Dataset:
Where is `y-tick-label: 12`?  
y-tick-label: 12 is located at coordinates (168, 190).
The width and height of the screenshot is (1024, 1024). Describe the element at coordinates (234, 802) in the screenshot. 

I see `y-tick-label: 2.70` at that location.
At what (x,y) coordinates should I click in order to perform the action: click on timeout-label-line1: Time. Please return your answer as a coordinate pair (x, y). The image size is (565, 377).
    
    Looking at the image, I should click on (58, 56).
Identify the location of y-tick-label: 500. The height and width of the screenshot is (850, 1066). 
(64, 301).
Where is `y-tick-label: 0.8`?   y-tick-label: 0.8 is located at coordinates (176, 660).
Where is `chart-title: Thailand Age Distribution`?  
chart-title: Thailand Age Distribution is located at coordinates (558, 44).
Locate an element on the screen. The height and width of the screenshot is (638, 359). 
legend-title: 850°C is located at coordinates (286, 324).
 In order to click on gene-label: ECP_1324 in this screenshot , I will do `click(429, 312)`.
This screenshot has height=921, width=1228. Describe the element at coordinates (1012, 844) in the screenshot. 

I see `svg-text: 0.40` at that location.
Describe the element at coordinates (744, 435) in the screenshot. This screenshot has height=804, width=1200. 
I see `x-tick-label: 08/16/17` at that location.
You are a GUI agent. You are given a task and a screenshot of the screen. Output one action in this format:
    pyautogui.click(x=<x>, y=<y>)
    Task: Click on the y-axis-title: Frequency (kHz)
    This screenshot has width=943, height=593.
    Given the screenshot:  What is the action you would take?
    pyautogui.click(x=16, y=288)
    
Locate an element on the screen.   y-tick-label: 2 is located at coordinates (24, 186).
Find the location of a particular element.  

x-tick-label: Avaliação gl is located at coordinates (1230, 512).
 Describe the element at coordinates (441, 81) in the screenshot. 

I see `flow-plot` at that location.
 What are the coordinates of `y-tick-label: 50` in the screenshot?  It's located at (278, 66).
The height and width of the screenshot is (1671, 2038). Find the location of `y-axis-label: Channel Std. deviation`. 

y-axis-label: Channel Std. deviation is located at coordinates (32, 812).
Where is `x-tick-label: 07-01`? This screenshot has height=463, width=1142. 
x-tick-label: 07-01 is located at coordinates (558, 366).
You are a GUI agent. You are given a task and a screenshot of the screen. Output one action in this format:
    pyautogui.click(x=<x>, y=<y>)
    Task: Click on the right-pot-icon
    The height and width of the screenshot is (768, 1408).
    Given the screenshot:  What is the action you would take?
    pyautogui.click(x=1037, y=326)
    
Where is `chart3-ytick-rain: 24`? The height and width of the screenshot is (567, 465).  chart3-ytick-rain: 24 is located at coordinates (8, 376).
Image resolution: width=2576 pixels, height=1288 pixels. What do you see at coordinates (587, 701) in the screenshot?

The task:
Rewrite all the records above with "screenshot" replaced by "screen capture" at each occurrence, leaving every other part unchanged.

Response to the exercise:
Where is `y-tick-label: 12`?  
y-tick-label: 12 is located at coordinates (168, 190).
The width and height of the screen capture is (1024, 1024). Describe the element at coordinates (234, 802) in the screen capture. 

I see `y-tick-label: 2.70` at that location.
At what (x,y) coordinates should I click in order to perform the action: click on timeout-label-line1: Time. Please return your answer as a coordinate pair (x, y). The image size is (565, 377).
    
    Looking at the image, I should click on (58, 56).
Identify the location of y-tick-label: 500. The height and width of the screen capture is (850, 1066). 
(64, 301).
Where is `y-tick-label: 0.8`?   y-tick-label: 0.8 is located at coordinates (176, 660).
Where is `chart-title: Thailand Age Distribution`?  
chart-title: Thailand Age Distribution is located at coordinates (558, 44).
Locate an element on the screen. The height and width of the screen capture is (638, 359). 
legend-title: 850°C is located at coordinates (286, 324).
 In order to click on gene-label: ECP_1324 in this screen capture , I will do `click(429, 312)`.
This screen capture has height=921, width=1228. Describe the element at coordinates (1012, 844) in the screen capture. 

I see `svg-text: 0.40` at that location.
Describe the element at coordinates (744, 435) in the screen capture. This screen capture has height=804, width=1200. 
I see `x-tick-label: 08/16/17` at that location.
You are a GUI agent. You are given a task and a screen capture of the screen. Output one action in this format:
    pyautogui.click(x=<x>, y=<y>)
    Task: Click on the y-axis-title: Frequency (kHz)
    This screen capture has width=943, height=593.
    Given the screen capture:  What is the action you would take?
    pyautogui.click(x=16, y=288)
    
Locate an element on the screen.   y-tick-label: 2 is located at coordinates (24, 186).
Find the location of a particular element.  

x-tick-label: Avaliação gl is located at coordinates (1230, 512).
 Describe the element at coordinates (441, 81) in the screen capture. 

I see `flow-plot` at that location.
 What are the coordinates of `y-tick-label: 50` in the screen capture?  It's located at (278, 66).
The height and width of the screen capture is (1671, 2038). Find the location of `y-axis-label: Channel Std. deviation`. 

y-axis-label: Channel Std. deviation is located at coordinates (32, 812).
Where is `x-tick-label: 07-01`? This screen capture has height=463, width=1142. 
x-tick-label: 07-01 is located at coordinates (558, 366).
You are a GUI agent. You are given a task and a screen capture of the screen. Output one action in this format:
    pyautogui.click(x=<x>, y=<y>)
    Task: Click on the right-pot-icon
    The height and width of the screen capture is (768, 1408).
    Given the screen capture:  What is the action you would take?
    pyautogui.click(x=1037, y=326)
    
Where is `chart3-ytick-rain: 24`? The height and width of the screen capture is (567, 465).  chart3-ytick-rain: 24 is located at coordinates (8, 376).
Image resolution: width=2576 pixels, height=1288 pixels. What do you see at coordinates (587, 701) in the screen capture?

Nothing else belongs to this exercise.